Another relayed how her older sister became environmentally aware during her university years, and together they convinced their parents to care as well. Overall, the presentations were evidence of how today’s youth continue to mobilize in large numbers to protest, spread awareness and advocate for the changes needed to minimize the damage climate change has already been inflicting on the planet.
The Sunrise Movement was a topic that several presenters talked about, as Ramapo will potentially be opening its own chapter of the organization soon.
Ananya Singh, who works with Sunrise Morris County, gave a short presentation that identified the barriers to activism, which Sunrise aims to break down for youth activists. Singh identified five barriers: apathy, inertia, isolation, self-doubt and fear. She aimed to help activists find ways to turn these barriers into strengths.
“We all are so much more capable than we were brought up to believe,” Singh said. The fifth barrier of fear was one she focused on especially, saying that fear is healthy to have in a certain amount, but that activists should not doubt their abilities.
“It’s so easy to believe that story,” Singh said. “That we’re not the right people at the right moment, but we are.”
Samantha DiFalco, also a member of Sunrise Morris County and a member of Food and Water Action New Jersey, spoke more about the movement during her presentation. She gave three main components that the movement needs in order to be successful: people power, political power and people’s alignment.

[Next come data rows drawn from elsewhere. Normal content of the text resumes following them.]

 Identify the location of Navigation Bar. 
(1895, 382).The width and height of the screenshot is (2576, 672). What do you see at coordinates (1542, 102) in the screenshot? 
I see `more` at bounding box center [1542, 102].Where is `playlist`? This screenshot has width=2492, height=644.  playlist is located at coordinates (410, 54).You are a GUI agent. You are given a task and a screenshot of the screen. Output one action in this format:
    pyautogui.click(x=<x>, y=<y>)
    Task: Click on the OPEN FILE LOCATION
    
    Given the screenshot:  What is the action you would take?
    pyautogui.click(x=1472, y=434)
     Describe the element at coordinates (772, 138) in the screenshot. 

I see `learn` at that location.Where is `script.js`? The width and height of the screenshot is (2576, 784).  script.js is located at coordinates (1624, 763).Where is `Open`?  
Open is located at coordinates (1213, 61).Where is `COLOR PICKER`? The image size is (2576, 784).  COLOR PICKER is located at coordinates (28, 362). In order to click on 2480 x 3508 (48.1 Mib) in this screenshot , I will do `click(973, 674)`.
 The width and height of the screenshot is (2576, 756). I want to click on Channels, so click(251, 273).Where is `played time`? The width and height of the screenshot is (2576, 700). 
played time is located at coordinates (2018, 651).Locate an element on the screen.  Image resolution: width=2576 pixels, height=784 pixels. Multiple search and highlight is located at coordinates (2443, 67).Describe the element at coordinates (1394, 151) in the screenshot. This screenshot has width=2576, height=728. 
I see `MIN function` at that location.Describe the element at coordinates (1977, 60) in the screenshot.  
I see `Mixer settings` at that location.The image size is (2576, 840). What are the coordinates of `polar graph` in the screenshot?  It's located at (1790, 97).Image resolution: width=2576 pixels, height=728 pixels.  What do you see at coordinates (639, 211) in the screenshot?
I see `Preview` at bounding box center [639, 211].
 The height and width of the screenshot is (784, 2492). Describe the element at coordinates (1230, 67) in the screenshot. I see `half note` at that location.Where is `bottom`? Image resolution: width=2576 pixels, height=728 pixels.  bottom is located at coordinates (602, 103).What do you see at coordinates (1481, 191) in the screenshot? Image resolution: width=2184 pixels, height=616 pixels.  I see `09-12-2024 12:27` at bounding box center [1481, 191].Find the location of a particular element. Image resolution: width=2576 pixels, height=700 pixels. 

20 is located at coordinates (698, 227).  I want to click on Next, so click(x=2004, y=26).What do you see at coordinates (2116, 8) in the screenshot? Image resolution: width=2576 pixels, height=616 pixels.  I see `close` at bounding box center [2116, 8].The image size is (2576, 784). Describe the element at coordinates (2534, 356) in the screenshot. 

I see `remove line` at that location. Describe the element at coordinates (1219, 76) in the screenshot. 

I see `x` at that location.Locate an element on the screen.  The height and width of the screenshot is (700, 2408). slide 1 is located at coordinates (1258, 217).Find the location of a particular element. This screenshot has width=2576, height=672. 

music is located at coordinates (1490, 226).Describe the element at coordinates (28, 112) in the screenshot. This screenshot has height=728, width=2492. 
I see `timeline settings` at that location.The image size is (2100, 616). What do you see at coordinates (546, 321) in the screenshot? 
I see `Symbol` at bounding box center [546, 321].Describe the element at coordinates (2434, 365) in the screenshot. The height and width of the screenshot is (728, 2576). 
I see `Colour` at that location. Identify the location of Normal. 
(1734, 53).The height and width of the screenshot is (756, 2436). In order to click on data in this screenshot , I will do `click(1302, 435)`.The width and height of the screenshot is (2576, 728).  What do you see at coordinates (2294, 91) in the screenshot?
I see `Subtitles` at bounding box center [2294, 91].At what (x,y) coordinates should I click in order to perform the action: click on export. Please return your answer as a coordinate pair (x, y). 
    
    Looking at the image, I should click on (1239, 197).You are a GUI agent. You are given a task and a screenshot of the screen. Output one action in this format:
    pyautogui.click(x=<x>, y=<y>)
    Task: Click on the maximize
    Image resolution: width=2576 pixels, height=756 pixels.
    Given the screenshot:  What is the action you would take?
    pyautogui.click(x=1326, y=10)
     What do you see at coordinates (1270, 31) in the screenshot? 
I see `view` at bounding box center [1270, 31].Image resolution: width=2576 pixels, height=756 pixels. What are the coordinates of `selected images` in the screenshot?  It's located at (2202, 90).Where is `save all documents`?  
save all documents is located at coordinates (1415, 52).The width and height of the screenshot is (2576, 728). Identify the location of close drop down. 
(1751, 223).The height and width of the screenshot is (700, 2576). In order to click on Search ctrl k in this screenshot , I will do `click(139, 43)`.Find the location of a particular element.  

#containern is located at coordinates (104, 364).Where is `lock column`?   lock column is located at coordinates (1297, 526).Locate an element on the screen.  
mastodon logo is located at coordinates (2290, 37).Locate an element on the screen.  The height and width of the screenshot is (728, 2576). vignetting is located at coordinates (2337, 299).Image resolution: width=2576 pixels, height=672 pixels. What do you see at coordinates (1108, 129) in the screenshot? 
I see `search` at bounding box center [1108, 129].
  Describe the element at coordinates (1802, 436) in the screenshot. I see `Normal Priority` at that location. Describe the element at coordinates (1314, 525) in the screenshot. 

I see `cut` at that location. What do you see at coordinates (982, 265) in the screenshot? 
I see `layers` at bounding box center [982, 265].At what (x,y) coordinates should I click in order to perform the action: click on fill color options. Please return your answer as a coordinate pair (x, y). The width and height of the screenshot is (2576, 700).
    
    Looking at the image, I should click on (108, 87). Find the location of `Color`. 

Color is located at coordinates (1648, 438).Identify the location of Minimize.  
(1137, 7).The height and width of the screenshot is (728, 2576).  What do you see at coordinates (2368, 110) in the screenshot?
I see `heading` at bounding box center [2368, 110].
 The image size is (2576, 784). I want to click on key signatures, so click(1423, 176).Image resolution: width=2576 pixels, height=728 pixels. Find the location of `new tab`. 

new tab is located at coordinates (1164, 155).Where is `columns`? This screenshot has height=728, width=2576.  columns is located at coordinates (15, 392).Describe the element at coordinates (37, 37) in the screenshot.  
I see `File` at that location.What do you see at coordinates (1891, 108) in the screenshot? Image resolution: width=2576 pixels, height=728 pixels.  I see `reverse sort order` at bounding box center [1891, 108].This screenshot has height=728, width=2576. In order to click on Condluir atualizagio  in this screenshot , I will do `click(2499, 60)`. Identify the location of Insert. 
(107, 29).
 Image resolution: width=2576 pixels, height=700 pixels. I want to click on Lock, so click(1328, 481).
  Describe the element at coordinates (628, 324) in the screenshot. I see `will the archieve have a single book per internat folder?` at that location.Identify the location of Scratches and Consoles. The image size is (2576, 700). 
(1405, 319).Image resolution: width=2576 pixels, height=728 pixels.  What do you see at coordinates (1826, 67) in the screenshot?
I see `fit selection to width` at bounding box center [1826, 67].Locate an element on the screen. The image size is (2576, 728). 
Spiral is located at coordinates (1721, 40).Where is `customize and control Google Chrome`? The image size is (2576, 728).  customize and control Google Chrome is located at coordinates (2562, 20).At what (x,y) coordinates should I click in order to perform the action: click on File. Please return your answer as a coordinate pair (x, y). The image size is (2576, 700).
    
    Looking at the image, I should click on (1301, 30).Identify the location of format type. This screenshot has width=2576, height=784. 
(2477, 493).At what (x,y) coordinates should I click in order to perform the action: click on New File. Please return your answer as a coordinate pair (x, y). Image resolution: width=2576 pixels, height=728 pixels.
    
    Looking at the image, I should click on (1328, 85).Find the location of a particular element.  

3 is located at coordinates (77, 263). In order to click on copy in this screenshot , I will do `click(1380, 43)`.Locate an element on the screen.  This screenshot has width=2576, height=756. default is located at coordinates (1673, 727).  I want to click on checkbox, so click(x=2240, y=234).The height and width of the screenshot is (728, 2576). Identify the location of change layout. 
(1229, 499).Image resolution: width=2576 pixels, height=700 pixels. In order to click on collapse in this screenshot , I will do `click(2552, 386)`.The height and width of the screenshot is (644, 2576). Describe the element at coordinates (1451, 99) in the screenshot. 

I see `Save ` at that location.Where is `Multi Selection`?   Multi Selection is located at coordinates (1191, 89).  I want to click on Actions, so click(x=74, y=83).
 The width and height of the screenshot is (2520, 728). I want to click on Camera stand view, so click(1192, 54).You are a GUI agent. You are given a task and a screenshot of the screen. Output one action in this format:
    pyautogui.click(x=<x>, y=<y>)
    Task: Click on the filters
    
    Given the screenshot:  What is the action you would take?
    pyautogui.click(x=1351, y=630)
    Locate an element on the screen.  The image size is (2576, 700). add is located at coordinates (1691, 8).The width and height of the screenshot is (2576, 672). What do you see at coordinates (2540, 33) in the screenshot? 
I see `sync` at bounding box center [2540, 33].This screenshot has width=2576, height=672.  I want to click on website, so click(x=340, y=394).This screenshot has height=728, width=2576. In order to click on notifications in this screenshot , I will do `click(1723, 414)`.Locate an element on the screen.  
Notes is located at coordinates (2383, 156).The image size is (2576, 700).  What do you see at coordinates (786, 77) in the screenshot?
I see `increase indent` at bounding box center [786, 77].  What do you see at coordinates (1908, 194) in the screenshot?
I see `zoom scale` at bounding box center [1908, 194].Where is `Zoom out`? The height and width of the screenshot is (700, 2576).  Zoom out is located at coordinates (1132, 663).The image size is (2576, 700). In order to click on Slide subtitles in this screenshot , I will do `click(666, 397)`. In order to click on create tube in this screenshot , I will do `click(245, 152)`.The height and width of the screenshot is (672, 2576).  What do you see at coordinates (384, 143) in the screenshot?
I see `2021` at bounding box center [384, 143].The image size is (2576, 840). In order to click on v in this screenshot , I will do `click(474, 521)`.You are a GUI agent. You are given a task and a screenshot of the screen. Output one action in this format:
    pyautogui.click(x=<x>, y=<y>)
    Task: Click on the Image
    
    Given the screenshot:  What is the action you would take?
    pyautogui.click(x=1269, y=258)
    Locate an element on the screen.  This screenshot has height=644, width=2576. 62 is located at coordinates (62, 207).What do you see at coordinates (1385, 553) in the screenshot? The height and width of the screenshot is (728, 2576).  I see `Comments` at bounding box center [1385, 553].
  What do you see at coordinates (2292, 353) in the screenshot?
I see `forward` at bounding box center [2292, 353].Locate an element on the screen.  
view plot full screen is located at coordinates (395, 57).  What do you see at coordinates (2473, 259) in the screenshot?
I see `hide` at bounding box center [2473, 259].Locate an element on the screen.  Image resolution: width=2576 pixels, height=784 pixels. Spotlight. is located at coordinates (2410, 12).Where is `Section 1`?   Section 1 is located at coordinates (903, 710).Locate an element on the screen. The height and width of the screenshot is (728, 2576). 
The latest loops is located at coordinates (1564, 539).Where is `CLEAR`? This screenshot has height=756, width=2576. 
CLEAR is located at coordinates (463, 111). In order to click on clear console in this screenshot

The first and third necessity work hand-in-hand, pointing to a need for passionate people to band together to create political power. DiFalco said that history shows when a movement has 3.5 percent of the population behind it, it is always successful. The power of the people is key to the Sunrise Movement, in making heard the voices of those concerned about climate change and promoting legislation addressing it.
“We know the time for middle of the road and weak legislation is far past,” DiFalco said. “I think a lot of people are critical of Biden’s climate plans and that’s ok, because they aren’t really where we need to be to fight this climate crisis.”
After hearing from young activists, alumni, professors and students, the day concluded leaving all attendees with more information about the climate crisis and gave them the tools to become part of the action against it.